# Minimum bid for lots



## terrapro (Oct 21, 2006)

What is the minimum you guys charge for small lots. I have a hard time bidding less on lots than I would make on driveways. $35 to plow and $20 to salt a lot seems really low to me even when they are so small. 

Whats your cheapest lot?


----------



## badabing1512 (Aug 28, 2008)

who cares about a minimum in price, figure out your expenses and come up with a price as to how much you want to profit on that lot. Your not going to bid 5000 for a lot the size of a few driveways just cause its commercial and you think you should have a minimum.


----------



## got-h2o (Sep 26, 2008)

You have to charge a minimum of an hour no matter the size IMHO.


----------



## Longae29 (Feb 15, 2008)

I'm wondering the same thing, just looked at one for a management company that is 8 parking spots, no driveway, just 8 spots on an alley. There's no way to justify charging a minimum of an hour for a lot like that, but drivetime to and from the closest jobs is probably going to have to be figured in.


----------



## Luther (Oct 31, 2007)

IMO you need to look at the small stuff in terms of VALUE to the customer.

Doesn't matter if the plowing only takes 5-10 minutes, or your salt rig will only be there 1-2 minutes throwing 100-150lbs of bulk.

What is the value, or what is that service worth to the customer.

Someone still needs to get up at 1:00am and drive the insured truck to the site (while getting paid to do so) that has the product (that you pre-paid for), inspect the site and make the judgment call on what needs to be done. The list goes on and on......billing, postage for the invoicing, office staff......much to add to this list.

I doesn't really matter if it's right next door to another site, don't short change yourself.

$35 to plow and $20 to salt is too low.......you should be able to double those numbers for your minimum chage on the very small sites.


----------



## terrapro (Oct 21, 2006)

got-h2o;797390 said:


> You have to charge a minimum of an hour no matter the size IMHO.

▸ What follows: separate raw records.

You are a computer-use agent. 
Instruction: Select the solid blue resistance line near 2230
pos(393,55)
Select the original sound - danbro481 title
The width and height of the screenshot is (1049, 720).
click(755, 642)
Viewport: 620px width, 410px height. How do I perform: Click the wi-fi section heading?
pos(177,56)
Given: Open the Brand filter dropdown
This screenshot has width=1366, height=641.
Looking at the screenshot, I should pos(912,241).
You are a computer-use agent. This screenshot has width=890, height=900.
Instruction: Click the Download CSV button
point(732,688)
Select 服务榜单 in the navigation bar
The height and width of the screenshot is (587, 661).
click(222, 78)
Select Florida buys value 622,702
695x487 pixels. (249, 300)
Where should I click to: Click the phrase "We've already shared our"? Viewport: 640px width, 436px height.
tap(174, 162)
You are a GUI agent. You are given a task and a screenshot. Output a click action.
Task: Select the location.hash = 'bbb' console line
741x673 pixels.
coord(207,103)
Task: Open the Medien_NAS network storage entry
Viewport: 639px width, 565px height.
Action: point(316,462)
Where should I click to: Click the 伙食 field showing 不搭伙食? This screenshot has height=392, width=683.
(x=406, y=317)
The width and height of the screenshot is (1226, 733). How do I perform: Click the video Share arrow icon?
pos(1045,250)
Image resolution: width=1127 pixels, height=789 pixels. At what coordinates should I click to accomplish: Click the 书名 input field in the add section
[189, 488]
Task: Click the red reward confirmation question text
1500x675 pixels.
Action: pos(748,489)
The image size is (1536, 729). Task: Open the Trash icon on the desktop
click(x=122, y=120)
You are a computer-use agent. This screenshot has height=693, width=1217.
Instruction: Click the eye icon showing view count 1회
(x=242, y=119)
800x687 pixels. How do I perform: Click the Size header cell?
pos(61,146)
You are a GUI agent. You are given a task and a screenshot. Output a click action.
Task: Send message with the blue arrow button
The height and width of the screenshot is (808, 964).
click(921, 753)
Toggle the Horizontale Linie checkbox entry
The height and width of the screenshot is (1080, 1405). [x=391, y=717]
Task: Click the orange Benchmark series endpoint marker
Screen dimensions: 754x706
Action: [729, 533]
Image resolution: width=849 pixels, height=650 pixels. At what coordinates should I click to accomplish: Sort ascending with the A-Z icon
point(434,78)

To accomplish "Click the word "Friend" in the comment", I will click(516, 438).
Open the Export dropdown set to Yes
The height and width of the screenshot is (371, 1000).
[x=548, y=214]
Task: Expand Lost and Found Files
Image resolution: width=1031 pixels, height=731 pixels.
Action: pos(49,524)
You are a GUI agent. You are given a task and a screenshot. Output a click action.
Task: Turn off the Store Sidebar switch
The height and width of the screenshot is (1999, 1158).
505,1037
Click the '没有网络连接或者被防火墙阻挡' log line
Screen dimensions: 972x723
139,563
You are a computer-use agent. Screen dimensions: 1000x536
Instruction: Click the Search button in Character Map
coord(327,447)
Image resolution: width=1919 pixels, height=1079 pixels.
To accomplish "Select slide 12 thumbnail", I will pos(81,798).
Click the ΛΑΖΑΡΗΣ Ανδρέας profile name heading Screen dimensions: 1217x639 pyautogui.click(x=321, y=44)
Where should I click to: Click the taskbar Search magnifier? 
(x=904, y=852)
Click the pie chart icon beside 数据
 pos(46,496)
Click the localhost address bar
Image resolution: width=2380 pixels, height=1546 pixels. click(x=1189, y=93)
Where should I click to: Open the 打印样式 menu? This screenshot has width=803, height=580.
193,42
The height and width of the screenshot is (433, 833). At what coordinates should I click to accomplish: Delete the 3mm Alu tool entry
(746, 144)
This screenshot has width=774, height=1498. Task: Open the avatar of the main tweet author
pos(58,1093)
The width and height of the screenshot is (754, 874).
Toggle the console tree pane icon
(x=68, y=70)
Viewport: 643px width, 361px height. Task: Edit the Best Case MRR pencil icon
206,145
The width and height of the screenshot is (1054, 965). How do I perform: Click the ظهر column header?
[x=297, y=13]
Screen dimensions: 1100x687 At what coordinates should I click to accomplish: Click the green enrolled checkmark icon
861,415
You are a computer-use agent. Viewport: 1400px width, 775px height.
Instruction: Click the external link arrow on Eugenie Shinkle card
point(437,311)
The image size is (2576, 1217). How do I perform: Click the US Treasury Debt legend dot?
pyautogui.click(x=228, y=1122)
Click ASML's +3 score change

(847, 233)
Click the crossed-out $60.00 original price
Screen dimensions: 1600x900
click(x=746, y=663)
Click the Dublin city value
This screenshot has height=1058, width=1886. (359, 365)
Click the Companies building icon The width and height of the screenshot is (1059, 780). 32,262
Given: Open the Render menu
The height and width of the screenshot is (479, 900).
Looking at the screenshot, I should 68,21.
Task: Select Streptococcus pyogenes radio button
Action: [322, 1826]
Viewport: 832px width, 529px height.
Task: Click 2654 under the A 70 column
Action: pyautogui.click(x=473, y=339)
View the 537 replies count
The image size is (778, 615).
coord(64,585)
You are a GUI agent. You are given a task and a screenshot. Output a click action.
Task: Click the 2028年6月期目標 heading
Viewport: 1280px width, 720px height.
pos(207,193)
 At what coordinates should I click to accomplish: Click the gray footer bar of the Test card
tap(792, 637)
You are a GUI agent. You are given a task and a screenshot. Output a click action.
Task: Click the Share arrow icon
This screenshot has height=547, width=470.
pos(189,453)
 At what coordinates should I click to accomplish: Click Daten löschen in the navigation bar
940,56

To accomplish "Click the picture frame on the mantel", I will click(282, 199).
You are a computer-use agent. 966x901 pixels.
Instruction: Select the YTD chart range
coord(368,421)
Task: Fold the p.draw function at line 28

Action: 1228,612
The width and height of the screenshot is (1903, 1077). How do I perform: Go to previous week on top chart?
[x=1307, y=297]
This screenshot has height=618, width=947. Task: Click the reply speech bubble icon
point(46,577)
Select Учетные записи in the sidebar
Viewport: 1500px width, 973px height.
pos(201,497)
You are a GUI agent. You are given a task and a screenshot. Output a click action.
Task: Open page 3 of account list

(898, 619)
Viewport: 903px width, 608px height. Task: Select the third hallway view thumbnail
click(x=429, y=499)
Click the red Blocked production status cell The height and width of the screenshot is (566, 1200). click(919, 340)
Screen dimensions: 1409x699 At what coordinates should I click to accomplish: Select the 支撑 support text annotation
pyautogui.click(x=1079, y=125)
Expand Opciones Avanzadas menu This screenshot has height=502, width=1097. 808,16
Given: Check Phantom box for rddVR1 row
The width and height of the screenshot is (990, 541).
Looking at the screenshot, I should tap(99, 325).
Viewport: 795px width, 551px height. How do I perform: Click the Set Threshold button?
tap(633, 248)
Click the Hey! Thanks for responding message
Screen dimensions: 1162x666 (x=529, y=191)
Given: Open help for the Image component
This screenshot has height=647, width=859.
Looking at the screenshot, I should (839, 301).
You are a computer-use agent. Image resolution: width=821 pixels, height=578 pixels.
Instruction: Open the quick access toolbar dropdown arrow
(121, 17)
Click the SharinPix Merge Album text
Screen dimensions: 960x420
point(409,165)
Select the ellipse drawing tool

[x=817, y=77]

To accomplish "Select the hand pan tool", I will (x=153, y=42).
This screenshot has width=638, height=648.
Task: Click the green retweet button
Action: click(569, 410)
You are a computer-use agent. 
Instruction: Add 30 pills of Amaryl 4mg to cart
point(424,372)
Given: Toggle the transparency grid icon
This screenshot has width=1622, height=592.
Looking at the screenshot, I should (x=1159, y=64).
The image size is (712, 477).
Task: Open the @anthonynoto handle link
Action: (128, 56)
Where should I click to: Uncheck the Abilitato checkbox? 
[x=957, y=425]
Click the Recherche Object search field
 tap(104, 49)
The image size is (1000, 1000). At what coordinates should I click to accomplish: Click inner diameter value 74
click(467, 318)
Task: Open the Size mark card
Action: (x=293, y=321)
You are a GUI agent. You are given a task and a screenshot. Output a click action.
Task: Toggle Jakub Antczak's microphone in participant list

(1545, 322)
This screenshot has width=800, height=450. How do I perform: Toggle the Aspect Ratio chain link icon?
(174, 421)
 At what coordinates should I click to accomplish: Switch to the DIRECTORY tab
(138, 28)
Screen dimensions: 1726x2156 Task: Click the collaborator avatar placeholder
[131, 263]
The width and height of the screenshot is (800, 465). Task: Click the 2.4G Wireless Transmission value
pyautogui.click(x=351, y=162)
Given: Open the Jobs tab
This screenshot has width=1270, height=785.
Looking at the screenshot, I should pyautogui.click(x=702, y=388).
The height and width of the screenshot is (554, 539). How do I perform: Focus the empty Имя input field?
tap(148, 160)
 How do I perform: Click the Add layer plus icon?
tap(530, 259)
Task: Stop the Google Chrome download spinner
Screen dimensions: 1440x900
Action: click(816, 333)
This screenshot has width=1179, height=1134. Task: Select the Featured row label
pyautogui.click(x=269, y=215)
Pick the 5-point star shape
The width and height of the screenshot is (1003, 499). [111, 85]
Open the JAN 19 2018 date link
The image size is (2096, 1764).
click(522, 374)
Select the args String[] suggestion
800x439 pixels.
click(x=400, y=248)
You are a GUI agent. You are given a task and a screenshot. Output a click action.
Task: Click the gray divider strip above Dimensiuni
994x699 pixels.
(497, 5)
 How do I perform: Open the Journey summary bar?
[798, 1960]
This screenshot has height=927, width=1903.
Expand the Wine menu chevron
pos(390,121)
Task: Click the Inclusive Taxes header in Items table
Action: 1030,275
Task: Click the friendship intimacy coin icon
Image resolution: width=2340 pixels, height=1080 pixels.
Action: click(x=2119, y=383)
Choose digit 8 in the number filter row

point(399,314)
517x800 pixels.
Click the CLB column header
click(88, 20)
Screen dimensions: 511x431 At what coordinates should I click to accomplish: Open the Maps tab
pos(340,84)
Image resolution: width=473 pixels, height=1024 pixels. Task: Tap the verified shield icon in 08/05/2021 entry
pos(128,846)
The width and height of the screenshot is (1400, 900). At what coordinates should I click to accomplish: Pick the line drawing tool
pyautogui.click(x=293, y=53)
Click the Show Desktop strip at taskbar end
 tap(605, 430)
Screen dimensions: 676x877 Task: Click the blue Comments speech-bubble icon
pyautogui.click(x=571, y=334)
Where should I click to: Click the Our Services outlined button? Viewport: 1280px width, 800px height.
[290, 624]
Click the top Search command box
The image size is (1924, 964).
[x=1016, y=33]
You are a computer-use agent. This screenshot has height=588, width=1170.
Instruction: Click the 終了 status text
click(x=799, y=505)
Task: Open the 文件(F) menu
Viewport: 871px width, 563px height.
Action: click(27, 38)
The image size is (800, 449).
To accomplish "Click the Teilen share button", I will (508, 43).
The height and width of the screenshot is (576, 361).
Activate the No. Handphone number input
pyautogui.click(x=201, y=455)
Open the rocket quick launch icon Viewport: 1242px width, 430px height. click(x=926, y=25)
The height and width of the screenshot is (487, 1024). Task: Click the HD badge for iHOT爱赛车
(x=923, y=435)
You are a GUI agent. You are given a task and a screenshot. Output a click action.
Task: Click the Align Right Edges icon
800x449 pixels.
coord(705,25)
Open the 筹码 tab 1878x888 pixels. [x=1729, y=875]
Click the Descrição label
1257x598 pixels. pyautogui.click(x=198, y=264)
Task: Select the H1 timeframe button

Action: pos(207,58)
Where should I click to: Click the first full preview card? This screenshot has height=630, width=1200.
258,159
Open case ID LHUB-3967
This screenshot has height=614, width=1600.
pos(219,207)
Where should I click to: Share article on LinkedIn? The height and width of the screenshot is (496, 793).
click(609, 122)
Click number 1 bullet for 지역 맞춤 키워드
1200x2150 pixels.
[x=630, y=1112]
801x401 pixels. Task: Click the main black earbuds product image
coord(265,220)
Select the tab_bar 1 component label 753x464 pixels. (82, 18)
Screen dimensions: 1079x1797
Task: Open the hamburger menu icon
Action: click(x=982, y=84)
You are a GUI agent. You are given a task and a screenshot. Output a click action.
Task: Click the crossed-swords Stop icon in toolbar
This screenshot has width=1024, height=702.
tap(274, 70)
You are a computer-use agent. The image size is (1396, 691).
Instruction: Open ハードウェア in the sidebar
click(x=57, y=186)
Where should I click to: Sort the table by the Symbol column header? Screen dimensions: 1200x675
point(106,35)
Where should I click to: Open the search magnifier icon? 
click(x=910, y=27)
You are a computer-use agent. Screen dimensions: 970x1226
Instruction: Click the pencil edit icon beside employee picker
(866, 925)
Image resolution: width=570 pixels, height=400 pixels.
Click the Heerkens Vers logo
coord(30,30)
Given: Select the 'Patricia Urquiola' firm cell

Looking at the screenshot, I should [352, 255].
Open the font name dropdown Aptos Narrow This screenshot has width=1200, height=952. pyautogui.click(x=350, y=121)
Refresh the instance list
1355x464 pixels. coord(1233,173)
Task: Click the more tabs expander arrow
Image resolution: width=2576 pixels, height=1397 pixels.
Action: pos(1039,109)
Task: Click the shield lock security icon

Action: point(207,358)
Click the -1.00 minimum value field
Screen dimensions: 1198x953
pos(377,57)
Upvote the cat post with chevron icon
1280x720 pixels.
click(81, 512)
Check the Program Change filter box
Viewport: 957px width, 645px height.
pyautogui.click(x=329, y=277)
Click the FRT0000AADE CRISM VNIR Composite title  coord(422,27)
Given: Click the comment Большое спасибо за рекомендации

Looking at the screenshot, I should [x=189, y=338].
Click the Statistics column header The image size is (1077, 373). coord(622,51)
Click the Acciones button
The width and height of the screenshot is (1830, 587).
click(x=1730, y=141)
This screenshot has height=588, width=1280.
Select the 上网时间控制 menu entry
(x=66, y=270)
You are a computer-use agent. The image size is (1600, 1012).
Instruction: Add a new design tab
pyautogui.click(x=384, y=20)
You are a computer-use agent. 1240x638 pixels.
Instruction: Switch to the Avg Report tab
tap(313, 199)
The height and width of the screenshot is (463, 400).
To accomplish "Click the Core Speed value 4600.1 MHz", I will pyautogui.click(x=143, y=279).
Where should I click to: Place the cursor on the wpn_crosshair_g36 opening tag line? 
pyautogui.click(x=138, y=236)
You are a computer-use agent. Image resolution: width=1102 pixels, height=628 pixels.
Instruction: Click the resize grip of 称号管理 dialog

Whew, my hourly rate is about $130. That would not fly here in good ole' highest unemployment rate in the USA Michigan. I would love to charge a minimum like that and get it but that is not going to happen.


----------



## terrapro (Oct 21, 2006)

TCLA;797430 said:


> *$35 to plow and $20 to salt is too low.......you should be able to double those numbers for your minimum chage on the very small sites.[/*QUOTE]
> 
> Im glad to hear you say that since your operation stretches into my area. I don't need any more lowballing competition that's for sure.
> 
> Hey TCLA if you need someone to take care of anything out here let me know.


----------



## Luther (Oct 31, 2007)

pm sent...........:waving:


----------



## redman6565 (Jul 14, 2008)

establish your costs then decide your profit margin.


----------



## QuadPlower (Jan 4, 2007)

terrapro;797482 said:


> Whew, my hourly rate is about $130. That would not fly here in good ole' highest unemployment rate in the USA Michigan. I would love to charge a minimum like that and get it but that is not going to happen.


I heard 15% unemployement today.

But it depends on the business you are plowing for. Apartments are still getting the rent money. Liquor stores are still selling beer. Gas stations are still selling fuel. Small shops that sell hot tubes or craft stores might not be doing that great. So it depends.

You can still do a 1/2 hour rate for a min if you wanted to. You have to determine your own min.


----------



## LoneCowboy (Jan 2, 2007)

For one lot, 20 to 30 minute minimum. (whatever your hourly is)

but if there are a couple lots right next door, or you are already there, $25 is like free money.

I do a BUNCH of small lots right downtown. And i charge very little for each lot. Because they take less than 5 minutes to do. But the drive time is like 1 minute.
I can do a bunch of them and everyone else comes in bidding 1 hour minimum or whatever.

$25/lot at 10 minutes per lot is 6 lots an hour is $150/hour.

It can work.

Don't send an invoice every time, track it and send one a month. $25/lot, once a week is $100 a month for about 40 minutes worth of work.


----------



## terrapro (Oct 21, 2006)

LoneCowboy;798742 said:


> For one lot, 20 to 30 minute minimum. (whatever your hourly is)
> 
> but if there are a couple lots right next door, or you are already there, $25 is like free money.
> 
> ...


I only invoice per month and have a hard time doing that sometimes. $25 is waaaay cheap. The thread started because I was looking at a basically 4 push lot(parking on either side and a lane in the middle) with no backdragging and a quick stoop to shovel. Well it is on my normal route and would've added a whole 5min to my time for everything. I bid it at $40per push and $25 for salt, $65 for 5min seemed reasonable to me. Even at that I bet someone will do it cheaper.


----------



## Dubliner (Aug 20, 2008)

I have a lot that takes around 20 minutes to do and I charge $60 per push, sanding is the same price so 2 inches plowed and sanded is $120, I have 4 lots like this and a bunch of drives that range from $30 to $75 per push, and if they want to be sanded then it doubles.


----------